* **WHAT IS NEEDED**: Check every line below for the word "computer" and copy the ones that have it.

* **MATERIAL FOR THE TASK**:
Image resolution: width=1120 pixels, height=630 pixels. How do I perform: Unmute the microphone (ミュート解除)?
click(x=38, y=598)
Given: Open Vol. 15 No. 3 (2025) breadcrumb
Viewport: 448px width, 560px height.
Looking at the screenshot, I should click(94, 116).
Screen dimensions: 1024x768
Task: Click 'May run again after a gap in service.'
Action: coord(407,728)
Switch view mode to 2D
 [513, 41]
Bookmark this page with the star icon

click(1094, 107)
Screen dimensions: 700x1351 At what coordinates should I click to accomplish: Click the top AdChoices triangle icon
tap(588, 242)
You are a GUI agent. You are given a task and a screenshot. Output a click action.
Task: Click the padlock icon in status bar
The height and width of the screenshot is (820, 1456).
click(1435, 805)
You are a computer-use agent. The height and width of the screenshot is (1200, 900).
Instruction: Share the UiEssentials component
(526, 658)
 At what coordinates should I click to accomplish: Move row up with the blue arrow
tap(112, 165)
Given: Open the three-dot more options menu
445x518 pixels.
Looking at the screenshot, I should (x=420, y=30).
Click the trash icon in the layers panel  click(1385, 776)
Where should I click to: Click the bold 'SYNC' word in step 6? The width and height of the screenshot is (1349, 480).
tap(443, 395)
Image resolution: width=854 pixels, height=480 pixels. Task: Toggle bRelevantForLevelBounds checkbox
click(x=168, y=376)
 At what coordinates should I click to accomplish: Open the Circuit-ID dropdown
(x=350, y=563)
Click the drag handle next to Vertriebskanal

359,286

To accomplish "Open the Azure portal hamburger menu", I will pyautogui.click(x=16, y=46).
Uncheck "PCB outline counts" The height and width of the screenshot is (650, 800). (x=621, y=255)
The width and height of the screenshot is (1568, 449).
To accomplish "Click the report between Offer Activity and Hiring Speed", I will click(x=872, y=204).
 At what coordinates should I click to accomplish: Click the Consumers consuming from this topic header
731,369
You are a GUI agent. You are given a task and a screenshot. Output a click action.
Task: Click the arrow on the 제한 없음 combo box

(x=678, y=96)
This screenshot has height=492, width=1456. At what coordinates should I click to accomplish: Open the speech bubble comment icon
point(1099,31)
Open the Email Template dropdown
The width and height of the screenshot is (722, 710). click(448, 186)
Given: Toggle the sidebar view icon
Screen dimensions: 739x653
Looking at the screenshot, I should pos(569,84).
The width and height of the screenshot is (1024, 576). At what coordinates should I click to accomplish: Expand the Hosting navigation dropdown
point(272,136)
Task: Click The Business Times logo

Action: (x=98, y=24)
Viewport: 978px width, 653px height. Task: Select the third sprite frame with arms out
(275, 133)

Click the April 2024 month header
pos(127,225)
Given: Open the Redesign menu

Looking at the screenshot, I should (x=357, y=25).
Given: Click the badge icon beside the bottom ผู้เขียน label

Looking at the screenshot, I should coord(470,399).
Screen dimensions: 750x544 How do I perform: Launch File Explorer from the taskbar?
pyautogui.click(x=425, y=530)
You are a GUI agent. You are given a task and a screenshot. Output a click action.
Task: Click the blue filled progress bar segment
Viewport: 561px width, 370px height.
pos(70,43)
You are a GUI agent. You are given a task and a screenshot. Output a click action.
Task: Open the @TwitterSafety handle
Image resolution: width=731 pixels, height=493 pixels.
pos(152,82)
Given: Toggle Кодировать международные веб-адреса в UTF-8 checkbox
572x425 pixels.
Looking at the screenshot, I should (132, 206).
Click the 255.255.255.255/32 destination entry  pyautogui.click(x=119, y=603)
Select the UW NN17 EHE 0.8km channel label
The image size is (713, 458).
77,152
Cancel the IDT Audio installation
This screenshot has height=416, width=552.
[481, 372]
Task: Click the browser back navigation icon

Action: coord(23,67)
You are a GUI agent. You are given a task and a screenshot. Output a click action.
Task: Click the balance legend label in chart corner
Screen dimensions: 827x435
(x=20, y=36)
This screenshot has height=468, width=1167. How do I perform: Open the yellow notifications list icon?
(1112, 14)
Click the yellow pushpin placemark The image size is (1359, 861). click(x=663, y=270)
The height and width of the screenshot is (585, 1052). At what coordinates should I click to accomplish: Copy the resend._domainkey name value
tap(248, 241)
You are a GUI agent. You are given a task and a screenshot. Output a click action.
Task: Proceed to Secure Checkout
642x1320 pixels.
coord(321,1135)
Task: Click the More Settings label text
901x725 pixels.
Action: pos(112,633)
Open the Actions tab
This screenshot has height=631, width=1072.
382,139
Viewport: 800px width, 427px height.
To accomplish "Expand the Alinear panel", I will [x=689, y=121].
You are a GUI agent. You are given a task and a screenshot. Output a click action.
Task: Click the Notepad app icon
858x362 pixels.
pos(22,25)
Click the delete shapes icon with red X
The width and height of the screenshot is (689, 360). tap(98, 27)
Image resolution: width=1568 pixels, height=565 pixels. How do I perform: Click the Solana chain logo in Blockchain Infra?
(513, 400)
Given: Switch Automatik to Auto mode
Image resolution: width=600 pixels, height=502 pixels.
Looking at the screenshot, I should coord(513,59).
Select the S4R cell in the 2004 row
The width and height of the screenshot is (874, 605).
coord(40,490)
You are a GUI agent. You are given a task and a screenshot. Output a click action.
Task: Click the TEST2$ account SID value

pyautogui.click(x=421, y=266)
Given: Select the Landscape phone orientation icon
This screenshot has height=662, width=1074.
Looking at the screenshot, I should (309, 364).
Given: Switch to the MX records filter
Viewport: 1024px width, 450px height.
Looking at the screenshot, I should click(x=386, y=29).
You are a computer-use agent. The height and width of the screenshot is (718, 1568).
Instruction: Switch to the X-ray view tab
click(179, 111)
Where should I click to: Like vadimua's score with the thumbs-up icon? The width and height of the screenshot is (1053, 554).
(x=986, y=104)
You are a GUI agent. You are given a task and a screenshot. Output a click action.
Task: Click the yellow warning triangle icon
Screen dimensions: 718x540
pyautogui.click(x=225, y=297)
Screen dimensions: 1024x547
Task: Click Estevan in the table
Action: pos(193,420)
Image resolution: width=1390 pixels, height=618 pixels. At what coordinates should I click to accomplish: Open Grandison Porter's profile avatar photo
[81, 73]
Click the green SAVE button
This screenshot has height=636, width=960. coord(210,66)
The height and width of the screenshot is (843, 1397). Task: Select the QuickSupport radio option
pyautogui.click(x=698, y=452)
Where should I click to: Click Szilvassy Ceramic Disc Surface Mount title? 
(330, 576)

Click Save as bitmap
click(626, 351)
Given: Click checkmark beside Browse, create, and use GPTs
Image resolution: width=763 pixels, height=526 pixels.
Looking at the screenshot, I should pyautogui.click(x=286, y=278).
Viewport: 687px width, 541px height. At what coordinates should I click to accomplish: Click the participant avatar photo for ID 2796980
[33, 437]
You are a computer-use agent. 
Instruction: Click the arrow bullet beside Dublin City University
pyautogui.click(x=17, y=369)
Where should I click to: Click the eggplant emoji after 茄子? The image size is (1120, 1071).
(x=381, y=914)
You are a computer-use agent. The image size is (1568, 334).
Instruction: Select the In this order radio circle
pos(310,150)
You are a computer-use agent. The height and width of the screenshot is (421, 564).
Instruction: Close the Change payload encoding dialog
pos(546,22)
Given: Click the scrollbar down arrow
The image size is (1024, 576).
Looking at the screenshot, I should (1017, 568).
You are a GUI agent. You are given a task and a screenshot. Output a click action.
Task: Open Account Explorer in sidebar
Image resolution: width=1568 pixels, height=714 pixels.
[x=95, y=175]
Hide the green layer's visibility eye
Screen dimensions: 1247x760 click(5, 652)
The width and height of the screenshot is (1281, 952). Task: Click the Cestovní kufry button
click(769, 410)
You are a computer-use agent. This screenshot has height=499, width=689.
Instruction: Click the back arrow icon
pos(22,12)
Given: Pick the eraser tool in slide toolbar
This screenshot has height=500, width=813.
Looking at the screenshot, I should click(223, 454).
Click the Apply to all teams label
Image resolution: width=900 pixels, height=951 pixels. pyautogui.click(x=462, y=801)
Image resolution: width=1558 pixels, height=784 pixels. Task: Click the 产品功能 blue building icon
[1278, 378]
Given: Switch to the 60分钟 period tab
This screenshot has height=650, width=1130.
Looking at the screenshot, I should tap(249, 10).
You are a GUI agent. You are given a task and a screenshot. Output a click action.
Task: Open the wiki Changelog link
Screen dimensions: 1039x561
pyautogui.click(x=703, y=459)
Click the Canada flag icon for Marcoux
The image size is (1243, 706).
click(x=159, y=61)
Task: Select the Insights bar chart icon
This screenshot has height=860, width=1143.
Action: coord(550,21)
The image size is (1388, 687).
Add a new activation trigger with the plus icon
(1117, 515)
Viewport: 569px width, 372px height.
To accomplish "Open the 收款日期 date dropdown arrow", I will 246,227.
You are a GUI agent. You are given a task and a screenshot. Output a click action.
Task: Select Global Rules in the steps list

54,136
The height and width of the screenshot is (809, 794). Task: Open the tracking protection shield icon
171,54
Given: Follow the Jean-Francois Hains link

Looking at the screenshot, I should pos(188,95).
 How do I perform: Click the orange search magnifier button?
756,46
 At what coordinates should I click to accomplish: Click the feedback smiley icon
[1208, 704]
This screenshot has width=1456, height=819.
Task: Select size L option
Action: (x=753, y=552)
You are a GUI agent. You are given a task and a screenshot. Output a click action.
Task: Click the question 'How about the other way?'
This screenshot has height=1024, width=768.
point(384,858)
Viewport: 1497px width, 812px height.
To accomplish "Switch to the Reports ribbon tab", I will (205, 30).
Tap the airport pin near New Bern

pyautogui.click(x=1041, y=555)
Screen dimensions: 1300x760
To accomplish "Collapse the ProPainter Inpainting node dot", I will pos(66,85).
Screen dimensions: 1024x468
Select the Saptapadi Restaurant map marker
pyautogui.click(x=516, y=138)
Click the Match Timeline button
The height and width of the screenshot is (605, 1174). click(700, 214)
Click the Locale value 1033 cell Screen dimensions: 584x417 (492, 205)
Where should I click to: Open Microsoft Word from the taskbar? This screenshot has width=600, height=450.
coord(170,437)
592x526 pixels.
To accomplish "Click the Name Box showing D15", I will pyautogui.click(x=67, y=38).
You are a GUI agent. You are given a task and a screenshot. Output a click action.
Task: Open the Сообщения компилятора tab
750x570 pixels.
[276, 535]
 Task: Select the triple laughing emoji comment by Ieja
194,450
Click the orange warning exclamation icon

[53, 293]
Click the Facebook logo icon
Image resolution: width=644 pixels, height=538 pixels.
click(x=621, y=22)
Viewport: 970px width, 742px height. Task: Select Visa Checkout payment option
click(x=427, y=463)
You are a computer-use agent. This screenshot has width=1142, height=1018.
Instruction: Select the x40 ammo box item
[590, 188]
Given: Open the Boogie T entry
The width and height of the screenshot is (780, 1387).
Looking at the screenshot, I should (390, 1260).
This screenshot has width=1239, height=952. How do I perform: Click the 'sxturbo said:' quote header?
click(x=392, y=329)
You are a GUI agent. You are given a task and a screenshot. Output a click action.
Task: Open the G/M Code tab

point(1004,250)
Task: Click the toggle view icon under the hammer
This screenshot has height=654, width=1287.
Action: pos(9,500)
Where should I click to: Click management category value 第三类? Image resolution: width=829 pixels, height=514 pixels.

* **ANSWER SECTION**:
You are a computer-use agent. The height and width of the screenshot is (1200, 900).
You are a computer-use agent. The height and width of the screenshot is (718, 1568).
You are a computer-use agent. 
You are a computer-use agent. The image size is (1568, 334).
You are a computer-use agent. The height and width of the screenshot is (421, 564).
You are a computer-use agent. This screenshot has height=499, width=689.
You are a computer-use agent. This screenshot has width=1142, height=1018.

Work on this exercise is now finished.